While evangelicals embraced this emerging Christian commercial and recreational infrastructure across the country, most remained skeptical about creating Christian versions of institutions they saw as particularly connected to sin. Southern Baptist minister Arthur Blessitt set out to witness to the youth, hustlers, and drug users on the Sunset Strip in the late 1960s precisely because he thought nightclubs were dens of sin. He urged nightlife workers to embrace Christianity, particularly barmaids, sex workers, strip show dancers, and band members. Blessitt even secured permission from Sunset Strip nightclub owners to enter their clubs for occasional evangelism. Although workers “know we oppose their type of entertainment,” explained Blessitt, nightclub owners “realize the spiritual needs of their workers.” Blessitt urged nightlife patrons and their staff not to drop acid but instead to “drop Matthew, Mark, Luke, and John.” After all, he noted, Jesus was the “everlasting high.”14 To evangelicals like Blessitt, the idea of a nightclub was synonymous with sin. Evangelical newsletters often referred to the “nightclub section” of cities in negative terms, describing them as seedy, sex- and drug-focused areas of the inner city. Blessitt hoped that one day in the not-so-distant future a nightclub owner might be saved and potentially open a clean “gospel nightclub” in California. The newspaper Southern Baptist observed that some conservative Christians might think a Christian nightclub “farfetched,” but added that “it would be another door to taking the gospel to the lost where they are.”15 Blessitt’s dream of a Christian nightclub came to fruition more quickly than he might have expected. Just three years later, on the same street where he ministered to nightclub employees and patrons, Blessitt witnessed the opening of the Right On nightclub.16

Christian entrepreneurs had no idea if their nightclub experiments would actually work. But they observed other evangelical entrepreneurs remaking formerly secular daytime spaces and applied the principle to nighttime spaces. They hoped their experimental Christian nightclubs would catch on, not just in their own cities but nationwide—and what better place to experiment than California, especially with the evangelical and population boom of the mid-twentieth century? Christian entrepreneurs hoped their Christian nightclubs in California would inspire a nationwide evangelical nightlife movement that could rebrand evangelical culture as fun and hip.

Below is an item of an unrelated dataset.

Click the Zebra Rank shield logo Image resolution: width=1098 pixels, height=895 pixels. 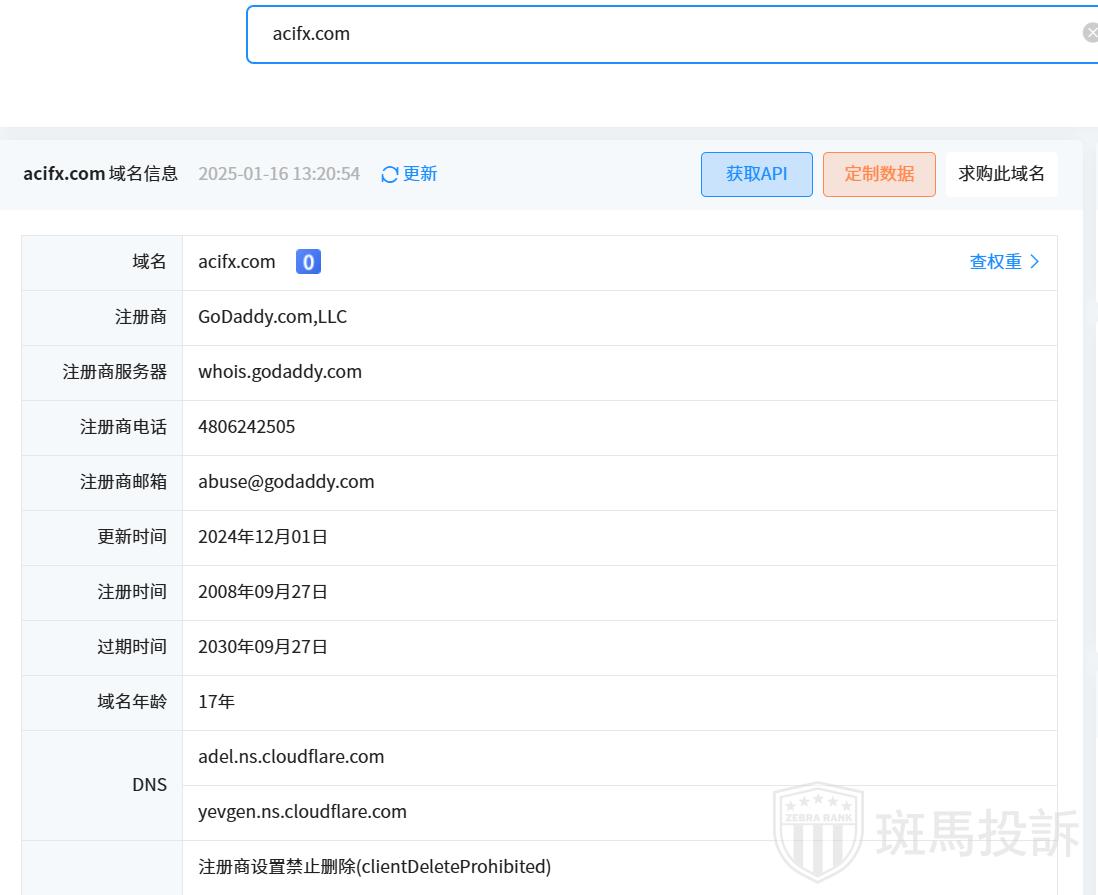pos(818,830)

Thus, by the early 1970s Christian entrepreneurs were ready to found Christian nightclubs in California, but whether these sites were appropriate for believers was still up for debate. Unlike Christian theme parks, campgrounds, coffeehouses, or museums, nightlife spaces seemed inherently connected to vice and sin. Many Christians were convinced that nightlife was antithetical to their beliefs. Readers of The King’s Business, a monthly newspaper of the Bible Institute of Los Angeles, learned in the late 1950s how jazz musician and evangelical Jack Wyrtzen bought an island off New York to convert into a Bible conference center. To attract the faithful, however, Wyrtzen first dismantled the property’s “posh nightclub.” The newspaper reported approvingly that the venue was “cleaned of its bar, cigarette machines, and dances,” and thus was suitable as a “family resort.”17

Similarly, in an opinion article against dancing in The King’s Business, Dr. William W. Orr painted a vivid picture of the environments where dancing took place. He described them as establishments filled with “drinking, smoking, and profanity. The lights are always turned low as if to hide what goes on there. The music is strange, jungle music…the whole thing reeks of sensuality and lust.”18 Even the popular evangelical Baptist Billy Graham portrayed nightclubs as fundamentally anti-Christian. Expressing concern about the effects of television on evangelicals in a 1958 interview with Christianity Today, Graham remarked that Christians were “no longer sensitive to sin. I think television brought the nightclub into the home, along with violence and sex, things that Christians looked upon 10 years ago with abhorrence.”19 These were pervasive views of nightclubs throughout the evangelical community: the clubs were irredeemably tied to indulgence, overt sexuality, and sinful excess.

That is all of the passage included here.